軍艦島など世界遺産へ 韓国、一部施設に「強制徴用の恨(ハン)が漂っている」と反発
ユネスコの諮問機関・イコモスは、世界文化遺産として、「明治日本の産業革命遺産」を推薦すると発表した。これに対し、一部の施設が日本の植民地時代に韓国人が強制徴用で連れて行かれた場所であることを理由に、韓国が猛反発している。
◆近代日本発展の象徴
UPI通信社によれば、イコモスが推薦するのは日本各地に散らばる23の施設で、福岡の八幡製鉄所、長崎の三菱長崎造船所などが含まれている。ウォール・ストリート・ジャーナル紙(WSJ)は、海外の直接投資や公式な経済援助プログラムなしで、いかにして近代日本が発展してきたかを示す場所が選ばれたと説明。2012年の映画『007スカイフォール』にも登場した、「軍艦島」の通称で知られる長崎市の「端島炭坑」が、推薦リスト入りしたことも紹介した。

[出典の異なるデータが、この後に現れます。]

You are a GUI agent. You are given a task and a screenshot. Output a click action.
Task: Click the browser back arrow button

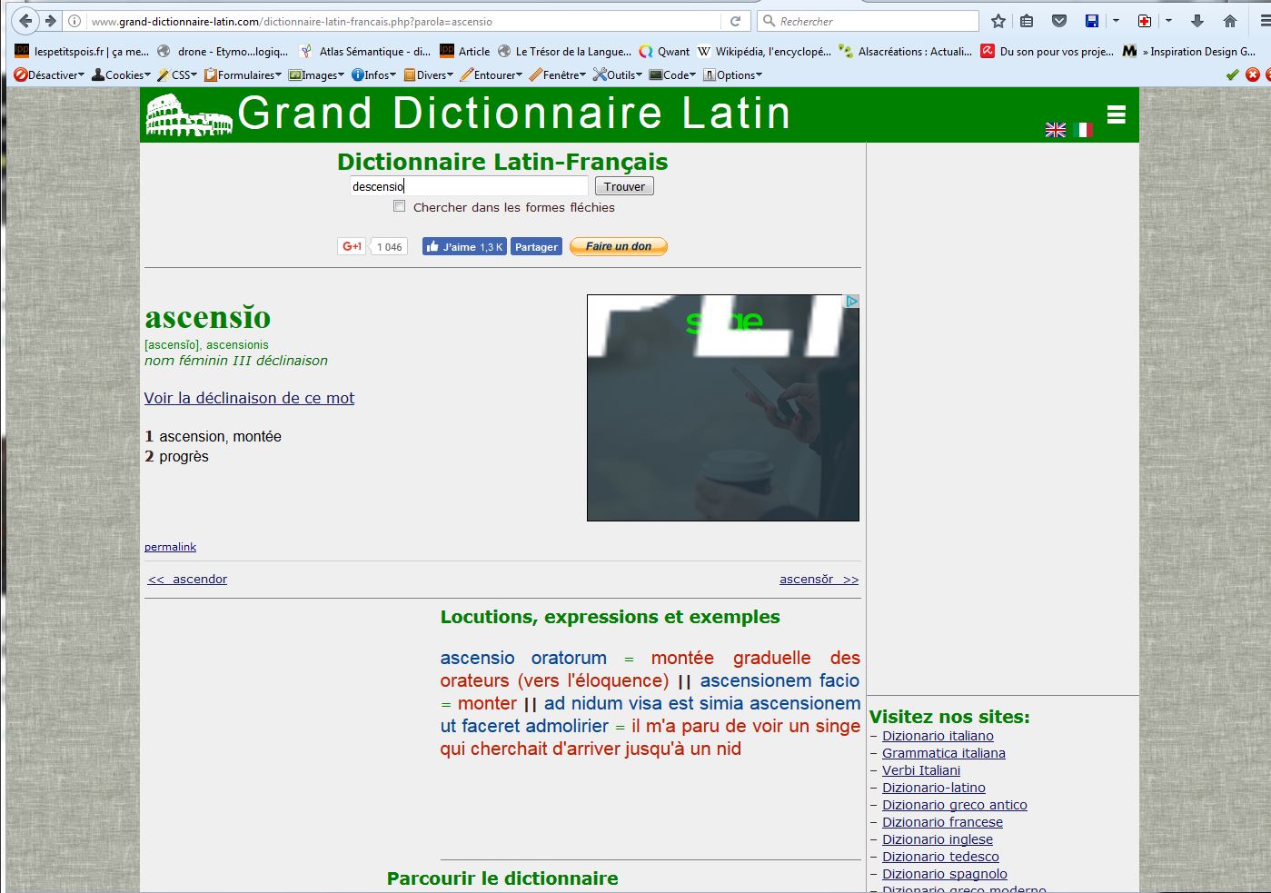25,21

公式に登録されるかどうかは、6月28日から7月8日にかけて、ドイツのボンで開かれるユネスコの世界遺産委員会で決定される(WSJ)。
◆植民地時代の苦痛に絡め、韓国反発
このニュースに、造船所や炭鉱等のいくつかの候補地が「日本の植民地時代における韓国人強制徴用の辛い歴史」を伴う場所だ(WSJ)として、韓国は猛反発。韓国外交部は「ユネスコ主宰国であるフランスのパリと外交チャネルを総動員して加盟国を(賛成しないよう)説得するという意向」らしい。(中央日報)。
中央日報は、下村文部科学相の「日本の近代産業遺産は1910年以前の話だ。そこで朝鮮人強制労働が行われたのではない。時代が全く違う」という主張に対し、「産業施設の遺産登録期間を1850年から1910年までに限定して韓日強制併合以降の強制徴用を巧妙にはずそうとする内情をあらわにした」と非難。また、日本の産業革命遺産と同様に、イコモスから推薦を受けた韓国の百済歴史遺跡区を引き合いに出し、「韓国は堂々としているが、日本は歴史を否定して偽りの論理を咲かせ国際社会で恥ずかしい境遇になった」という自国の専門家のコメントを掲載している。
◆『恨』で消えないわだかまり
さて、中央日報の2014年3月のコラムによれば、韓国人の情緒を1文字で表せば『恨(ハン)』であり、韓民族とは「悔しいが仕方がないという気持ちを押さえ込んだまま生きていかなければならないという、わだかまりのある気持ちで数千年を生きてきた民族」ということらしい。今回の世界遺産の件でも、韓国外交部の関係者は、「強制徴用の恨が漂っている施設の遺産登録に反対する(中央日報)」と表明しており、『恨』に駆り立てられた韓国の人々の行動も、このところエスカレートしている感がある。
コリア・タイムズによれば、韓国の女性平和外交フォーラム(WFPD)と女性弁護士会が、慰安婦問題への世界的な認知を高める活動の一環として、53人の元慰安婦をノーベル平和賞の候補に推薦する計画を、安倍首相の訪米と同時期に発表した。WFPDは、ノミネートを求める活動は、慰安婦の苦しみを認識し、女性の権利を強め、地域の平和を改善するとともに、慰安婦問題に対し今まで何も対応してこなかったことを日本に思い起こさせるためでもあると述べている。
世界遺産、ノーベル賞ともに、日韓関係をさらに複雑にする可能性もあるだけに、今後の報道を注視していきたい。